Three Months Ended Nine Months Ended
September 30, September 30,
------------------------------ ----------------------------
2002 2001 2002 2001
-------------- -------------- ------------- ------------

Weighted average common shares - basic 53,354 52,169 53,170 48,127

Potentially dilutive securities:
Stock options 1,208 985 1,023 1,117
-------------- -------------- ------------- ------------

Weighted average common shares - diluted 54,562 53,154 54,193 49,244
============== ============== ============= ============


7

DENBURY RESOURCES INC.

NOTES TO CONDENSED CONSOLIDATED FINANCIAL STATEMENTS

For the three and nine months ended September 30, 2002, additional options
outstanding to purchase 1.3 million and 2.1 million shares of common stock,
respectively, were excluded from the diluted net income per common share
calculations as the exercise prices of these options exceeded the average market
price of Denbury's common stock during these periods. For the three and nine
months ended September 30, 2001, additional options outstanding to purchase 1.9
million and 1.3 million shares of common stock, respectively, were excluded from
the diluted net income per common share calculations as the exercise prices of
these options exceeded the average market price of Denbury's common stock during
these periods.

Recently Issued Accounting Pronouncements

In July 2001, the Financial Accounting Standards Board ("FASB") issued
Statement of Financial Accounting Standards No. 143, ("SFAS No. 143"),
"Accounting for Asset Retirement Obligations." SFAS No. 143 requires that the
fair value of a liability for an asset retirement obligation be recorded in the
period in which it is incurred and the corresponding cost capitalized by
increasing the carrying amount of the related long-lived asset. The liability is
accreted to its present value each period, and the capitalized cost is
depreciated over the useful life of the related asset. If the liability is
settled for an amount other than the recorded amount, a gain or loss is
recognized. This standard is effective for us beginning in 2003, but earlier
adoption is encouraged. Adoption of the standard will result in recording a
cumulative effect of a change in accounting principle in the period of adoption.
We have not yet determined the impact of this new standard.

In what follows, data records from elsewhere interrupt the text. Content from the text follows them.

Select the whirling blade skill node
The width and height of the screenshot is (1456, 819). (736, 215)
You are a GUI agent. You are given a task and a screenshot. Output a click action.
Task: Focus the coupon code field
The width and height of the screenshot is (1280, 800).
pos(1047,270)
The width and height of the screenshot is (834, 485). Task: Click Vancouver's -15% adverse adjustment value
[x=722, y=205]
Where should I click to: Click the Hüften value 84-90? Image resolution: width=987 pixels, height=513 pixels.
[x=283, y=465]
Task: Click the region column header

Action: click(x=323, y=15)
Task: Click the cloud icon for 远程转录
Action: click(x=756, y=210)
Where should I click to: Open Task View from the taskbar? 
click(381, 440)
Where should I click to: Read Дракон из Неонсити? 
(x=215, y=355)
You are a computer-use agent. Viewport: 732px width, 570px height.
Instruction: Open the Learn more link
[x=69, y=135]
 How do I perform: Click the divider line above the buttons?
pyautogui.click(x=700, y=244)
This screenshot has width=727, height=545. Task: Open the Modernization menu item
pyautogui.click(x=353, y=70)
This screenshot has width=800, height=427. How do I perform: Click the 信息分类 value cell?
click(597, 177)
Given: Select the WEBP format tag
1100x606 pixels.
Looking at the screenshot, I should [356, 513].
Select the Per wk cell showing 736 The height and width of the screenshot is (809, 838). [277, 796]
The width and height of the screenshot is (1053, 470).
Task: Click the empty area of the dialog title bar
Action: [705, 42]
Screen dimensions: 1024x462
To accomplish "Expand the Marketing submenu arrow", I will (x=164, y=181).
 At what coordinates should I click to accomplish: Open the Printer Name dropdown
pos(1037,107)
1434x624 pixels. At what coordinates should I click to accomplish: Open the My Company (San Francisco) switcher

In August 2001, the FASB issued Statement of Financial Accounting Standards
No. 144, ("SFAS No. 144"), "Accounting for the Impairment or Disposal of
Long-Lived Assets." SFAS No. 144 supersedes SFAS No. 121 but retains its
fundamental provisions for the (a) recognition/measurement of impairment of
long-lived assets to be held and used and (b) measurement of long-lived assets
to be disposed of by sale. SFAS No. 144 also supersedes other pronouncements
which currently do not affect the Company. SFAS No. 144 was effective for us
beginning January 1, 2002 and has not had any impact on our financial
statements.

In June 2002, the FASB issued Statement of Financial Accounting Standards
No. 146, ("SFAS No. 146"), "Accounting for Costs Associated with Exit or
Disposal Activities." SFAS No. 146 requires companies to recognize costs
associated with exit or disposal activities when they are incurred rather than
at the date of a commitment to an exit or disposal plan. SFAS No. 146 supersedes
EITF Issue No. 94-3, "Liability Recognition for Certain Employee Termination
Benefits and Other Costs to Exit an Activity (including Certain Costs Incurred
in a Restructuring)." SFAS No. 146 is to be applied prospectively to exit or
disposal activities initiated after December 31, 2002.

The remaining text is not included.